Problem requirements:
Your answer must hold only the lines below from the line containing "The image size is (1080, 1012)." through the line containing "Given: Select the product code AN855964", each reproduced exactly.

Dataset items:
***
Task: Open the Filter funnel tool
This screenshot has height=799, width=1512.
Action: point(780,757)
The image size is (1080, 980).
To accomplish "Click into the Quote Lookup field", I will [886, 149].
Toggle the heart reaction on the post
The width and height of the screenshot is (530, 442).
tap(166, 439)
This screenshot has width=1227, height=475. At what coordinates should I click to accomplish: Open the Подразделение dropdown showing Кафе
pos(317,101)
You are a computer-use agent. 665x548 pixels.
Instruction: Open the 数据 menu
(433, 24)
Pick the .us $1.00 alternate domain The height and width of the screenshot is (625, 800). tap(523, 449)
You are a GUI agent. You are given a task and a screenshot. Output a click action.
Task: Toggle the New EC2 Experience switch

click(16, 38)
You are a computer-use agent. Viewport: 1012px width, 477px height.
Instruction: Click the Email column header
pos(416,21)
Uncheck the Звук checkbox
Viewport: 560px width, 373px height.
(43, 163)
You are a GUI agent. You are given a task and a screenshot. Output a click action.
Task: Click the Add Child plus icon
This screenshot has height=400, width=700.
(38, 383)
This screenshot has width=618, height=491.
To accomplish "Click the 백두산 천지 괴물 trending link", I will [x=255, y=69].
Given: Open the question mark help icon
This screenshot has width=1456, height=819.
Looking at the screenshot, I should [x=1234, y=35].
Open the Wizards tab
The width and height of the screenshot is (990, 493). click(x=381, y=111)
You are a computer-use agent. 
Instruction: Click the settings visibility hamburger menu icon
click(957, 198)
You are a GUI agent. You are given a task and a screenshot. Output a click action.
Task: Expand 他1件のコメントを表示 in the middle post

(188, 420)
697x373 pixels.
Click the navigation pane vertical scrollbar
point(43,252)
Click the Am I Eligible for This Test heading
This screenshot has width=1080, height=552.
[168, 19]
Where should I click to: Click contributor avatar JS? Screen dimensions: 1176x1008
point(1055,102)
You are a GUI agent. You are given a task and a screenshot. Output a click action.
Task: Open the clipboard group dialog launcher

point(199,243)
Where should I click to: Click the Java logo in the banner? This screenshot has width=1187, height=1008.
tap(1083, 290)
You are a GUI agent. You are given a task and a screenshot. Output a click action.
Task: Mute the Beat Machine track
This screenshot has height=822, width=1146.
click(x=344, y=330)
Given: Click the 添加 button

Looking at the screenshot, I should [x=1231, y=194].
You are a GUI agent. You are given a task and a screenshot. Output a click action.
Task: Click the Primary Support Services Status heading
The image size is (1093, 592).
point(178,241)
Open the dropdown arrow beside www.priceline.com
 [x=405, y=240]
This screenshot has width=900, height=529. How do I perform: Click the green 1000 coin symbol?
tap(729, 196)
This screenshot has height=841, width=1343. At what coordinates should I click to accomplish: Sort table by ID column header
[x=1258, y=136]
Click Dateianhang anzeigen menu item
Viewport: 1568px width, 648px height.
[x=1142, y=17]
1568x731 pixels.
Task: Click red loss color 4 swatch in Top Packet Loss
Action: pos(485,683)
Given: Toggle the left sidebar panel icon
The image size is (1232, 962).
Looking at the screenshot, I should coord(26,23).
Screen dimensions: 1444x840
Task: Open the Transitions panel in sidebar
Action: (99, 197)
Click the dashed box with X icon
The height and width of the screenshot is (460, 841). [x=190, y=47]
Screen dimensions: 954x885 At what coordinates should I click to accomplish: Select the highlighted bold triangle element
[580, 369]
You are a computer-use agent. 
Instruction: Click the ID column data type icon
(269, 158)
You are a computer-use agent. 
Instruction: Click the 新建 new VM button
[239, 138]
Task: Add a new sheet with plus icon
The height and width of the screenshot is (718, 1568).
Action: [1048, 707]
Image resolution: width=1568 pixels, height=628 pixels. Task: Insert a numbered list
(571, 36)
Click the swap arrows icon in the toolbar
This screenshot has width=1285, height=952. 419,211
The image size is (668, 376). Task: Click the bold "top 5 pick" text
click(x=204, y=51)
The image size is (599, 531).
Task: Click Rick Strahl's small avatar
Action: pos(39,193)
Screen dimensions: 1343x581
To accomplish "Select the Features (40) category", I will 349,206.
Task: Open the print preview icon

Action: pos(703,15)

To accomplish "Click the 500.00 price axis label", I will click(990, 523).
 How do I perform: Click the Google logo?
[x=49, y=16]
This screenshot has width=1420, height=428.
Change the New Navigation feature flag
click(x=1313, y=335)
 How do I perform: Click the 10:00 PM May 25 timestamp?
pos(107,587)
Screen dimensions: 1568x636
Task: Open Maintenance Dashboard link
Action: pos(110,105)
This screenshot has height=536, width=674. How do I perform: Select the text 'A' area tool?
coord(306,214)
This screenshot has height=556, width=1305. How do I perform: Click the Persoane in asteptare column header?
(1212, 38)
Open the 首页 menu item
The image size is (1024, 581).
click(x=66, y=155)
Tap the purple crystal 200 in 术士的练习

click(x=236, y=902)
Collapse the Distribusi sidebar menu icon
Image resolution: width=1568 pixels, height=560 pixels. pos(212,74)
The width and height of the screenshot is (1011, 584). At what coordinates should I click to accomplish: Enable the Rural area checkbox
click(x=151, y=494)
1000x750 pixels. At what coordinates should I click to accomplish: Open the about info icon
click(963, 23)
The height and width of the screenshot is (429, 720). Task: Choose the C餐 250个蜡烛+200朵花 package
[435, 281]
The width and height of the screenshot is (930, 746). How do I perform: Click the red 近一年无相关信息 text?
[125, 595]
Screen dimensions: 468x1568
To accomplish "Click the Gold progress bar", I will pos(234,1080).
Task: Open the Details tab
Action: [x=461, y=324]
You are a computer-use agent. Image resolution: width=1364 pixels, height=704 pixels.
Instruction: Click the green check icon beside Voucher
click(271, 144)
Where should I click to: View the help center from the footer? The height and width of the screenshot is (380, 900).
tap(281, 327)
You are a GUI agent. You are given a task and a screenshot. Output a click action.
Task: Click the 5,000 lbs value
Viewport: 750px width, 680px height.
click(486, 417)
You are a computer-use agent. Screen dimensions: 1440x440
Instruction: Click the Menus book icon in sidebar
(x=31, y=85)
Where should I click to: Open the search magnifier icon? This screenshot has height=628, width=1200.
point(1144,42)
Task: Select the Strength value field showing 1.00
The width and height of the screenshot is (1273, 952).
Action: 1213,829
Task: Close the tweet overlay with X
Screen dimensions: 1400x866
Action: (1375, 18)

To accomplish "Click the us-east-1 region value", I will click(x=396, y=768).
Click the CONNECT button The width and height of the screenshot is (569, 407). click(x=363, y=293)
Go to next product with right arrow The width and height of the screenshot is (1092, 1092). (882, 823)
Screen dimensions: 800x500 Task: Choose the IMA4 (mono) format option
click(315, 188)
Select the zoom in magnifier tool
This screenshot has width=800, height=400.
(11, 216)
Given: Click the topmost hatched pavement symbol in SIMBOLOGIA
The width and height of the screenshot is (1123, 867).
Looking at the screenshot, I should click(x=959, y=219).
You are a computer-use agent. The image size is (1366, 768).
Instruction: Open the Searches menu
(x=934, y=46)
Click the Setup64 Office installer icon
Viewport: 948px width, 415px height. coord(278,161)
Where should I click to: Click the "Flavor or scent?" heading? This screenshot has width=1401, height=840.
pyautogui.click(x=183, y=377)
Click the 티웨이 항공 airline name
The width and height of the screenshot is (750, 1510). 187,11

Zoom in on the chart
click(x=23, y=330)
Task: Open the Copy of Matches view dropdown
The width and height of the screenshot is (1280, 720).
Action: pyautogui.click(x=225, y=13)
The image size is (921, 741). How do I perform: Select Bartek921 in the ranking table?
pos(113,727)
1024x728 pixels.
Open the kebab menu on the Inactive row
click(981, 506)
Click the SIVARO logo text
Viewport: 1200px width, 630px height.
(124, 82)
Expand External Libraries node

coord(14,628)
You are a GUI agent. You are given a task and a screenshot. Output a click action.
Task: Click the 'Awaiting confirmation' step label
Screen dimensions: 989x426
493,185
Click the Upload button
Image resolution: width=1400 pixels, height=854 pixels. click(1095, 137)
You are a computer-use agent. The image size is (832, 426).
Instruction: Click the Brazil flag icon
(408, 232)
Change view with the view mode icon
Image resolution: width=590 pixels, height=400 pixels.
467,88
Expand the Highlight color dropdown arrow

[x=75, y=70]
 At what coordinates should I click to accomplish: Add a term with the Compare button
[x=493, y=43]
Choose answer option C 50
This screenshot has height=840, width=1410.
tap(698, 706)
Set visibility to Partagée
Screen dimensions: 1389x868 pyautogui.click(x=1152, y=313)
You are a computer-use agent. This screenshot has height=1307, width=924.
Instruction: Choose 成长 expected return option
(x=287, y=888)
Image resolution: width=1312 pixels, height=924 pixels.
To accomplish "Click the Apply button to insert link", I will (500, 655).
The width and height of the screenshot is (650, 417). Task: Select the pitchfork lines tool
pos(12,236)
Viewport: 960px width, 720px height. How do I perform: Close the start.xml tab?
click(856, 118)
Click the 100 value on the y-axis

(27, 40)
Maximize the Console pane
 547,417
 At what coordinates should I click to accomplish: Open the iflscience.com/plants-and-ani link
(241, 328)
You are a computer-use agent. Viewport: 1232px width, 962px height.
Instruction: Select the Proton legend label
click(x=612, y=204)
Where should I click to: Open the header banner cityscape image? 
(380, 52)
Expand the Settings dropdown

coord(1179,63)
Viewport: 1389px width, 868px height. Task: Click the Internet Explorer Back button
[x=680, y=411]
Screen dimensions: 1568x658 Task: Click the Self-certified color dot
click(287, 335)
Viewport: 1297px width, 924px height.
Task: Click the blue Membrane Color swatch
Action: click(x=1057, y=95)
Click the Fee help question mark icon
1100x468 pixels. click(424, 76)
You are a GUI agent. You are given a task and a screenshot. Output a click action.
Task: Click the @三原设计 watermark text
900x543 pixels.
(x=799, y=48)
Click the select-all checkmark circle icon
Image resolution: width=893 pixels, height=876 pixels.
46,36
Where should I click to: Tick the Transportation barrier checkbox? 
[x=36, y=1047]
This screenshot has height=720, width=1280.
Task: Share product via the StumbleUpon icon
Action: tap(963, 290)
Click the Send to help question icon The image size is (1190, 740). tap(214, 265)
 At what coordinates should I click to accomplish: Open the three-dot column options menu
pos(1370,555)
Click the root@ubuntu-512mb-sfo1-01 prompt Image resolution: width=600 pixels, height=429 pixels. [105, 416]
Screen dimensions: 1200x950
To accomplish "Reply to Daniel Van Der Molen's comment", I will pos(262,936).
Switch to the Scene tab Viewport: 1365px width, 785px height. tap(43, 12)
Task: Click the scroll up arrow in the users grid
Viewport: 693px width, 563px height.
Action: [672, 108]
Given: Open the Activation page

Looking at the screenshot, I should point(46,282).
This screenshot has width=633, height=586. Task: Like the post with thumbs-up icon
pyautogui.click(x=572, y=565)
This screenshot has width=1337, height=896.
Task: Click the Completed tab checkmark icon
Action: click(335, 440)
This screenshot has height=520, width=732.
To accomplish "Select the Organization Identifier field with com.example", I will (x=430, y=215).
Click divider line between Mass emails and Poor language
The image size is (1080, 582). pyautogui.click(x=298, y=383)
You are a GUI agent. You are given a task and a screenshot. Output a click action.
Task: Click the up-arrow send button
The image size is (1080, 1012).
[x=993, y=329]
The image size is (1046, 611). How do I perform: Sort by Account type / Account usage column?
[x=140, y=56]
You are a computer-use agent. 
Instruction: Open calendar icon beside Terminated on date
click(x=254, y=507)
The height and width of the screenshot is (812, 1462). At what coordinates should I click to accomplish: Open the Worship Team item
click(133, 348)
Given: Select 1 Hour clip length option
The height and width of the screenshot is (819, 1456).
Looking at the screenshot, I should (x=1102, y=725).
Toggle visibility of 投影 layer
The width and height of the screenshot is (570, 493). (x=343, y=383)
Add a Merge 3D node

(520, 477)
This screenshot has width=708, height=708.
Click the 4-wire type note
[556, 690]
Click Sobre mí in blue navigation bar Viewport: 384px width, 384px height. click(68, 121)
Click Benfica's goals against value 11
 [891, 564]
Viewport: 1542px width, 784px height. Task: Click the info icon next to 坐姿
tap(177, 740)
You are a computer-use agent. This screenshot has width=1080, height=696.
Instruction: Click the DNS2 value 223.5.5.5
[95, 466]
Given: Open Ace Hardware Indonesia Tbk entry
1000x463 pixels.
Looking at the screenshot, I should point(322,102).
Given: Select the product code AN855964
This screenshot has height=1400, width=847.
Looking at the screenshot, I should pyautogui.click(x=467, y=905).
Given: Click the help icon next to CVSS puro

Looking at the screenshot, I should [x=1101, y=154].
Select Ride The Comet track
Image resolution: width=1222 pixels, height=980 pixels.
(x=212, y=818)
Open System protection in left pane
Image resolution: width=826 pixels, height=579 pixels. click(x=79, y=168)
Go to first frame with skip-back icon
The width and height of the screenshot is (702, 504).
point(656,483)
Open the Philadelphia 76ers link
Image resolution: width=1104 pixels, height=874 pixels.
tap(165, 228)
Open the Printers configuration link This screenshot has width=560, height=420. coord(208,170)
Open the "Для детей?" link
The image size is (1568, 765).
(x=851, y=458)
***
Task response:
The image size is (1080, 1012).
[x=993, y=329]
The image size is (1046, 611). How do I perform: Sort by Account type / Account usage column?
[x=140, y=56]
You are a computer-use agent. 
Instruction: Open calendar icon beside Terminated on date
click(x=254, y=507)
The height and width of the screenshot is (812, 1462). At what coordinates should I click to accomplish: Open the Worship Team item
click(133, 348)
Given: Select 1 Hour clip length option
The height and width of the screenshot is (819, 1456).
Looking at the screenshot, I should (x=1102, y=725).
Toggle visibility of 投影 layer
The width and height of the screenshot is (570, 493). (x=343, y=383)
Add a Merge 3D node

(520, 477)
This screenshot has width=708, height=708.
Click the 4-wire type note
[556, 690]
Click Sobre mí in blue navigation bar Viewport: 384px width, 384px height. click(68, 121)
Click Benfica's goals against value 11
 [891, 564]
Viewport: 1542px width, 784px height. Task: Click the info icon next to 坐姿
tap(177, 740)
You are a computer-use agent. This screenshot has width=1080, height=696.
Instruction: Click the DNS2 value 223.5.5.5
[95, 466]
Given: Open Ace Hardware Indonesia Tbk entry
1000x463 pixels.
Looking at the screenshot, I should point(322,102).
Given: Select the product code AN855964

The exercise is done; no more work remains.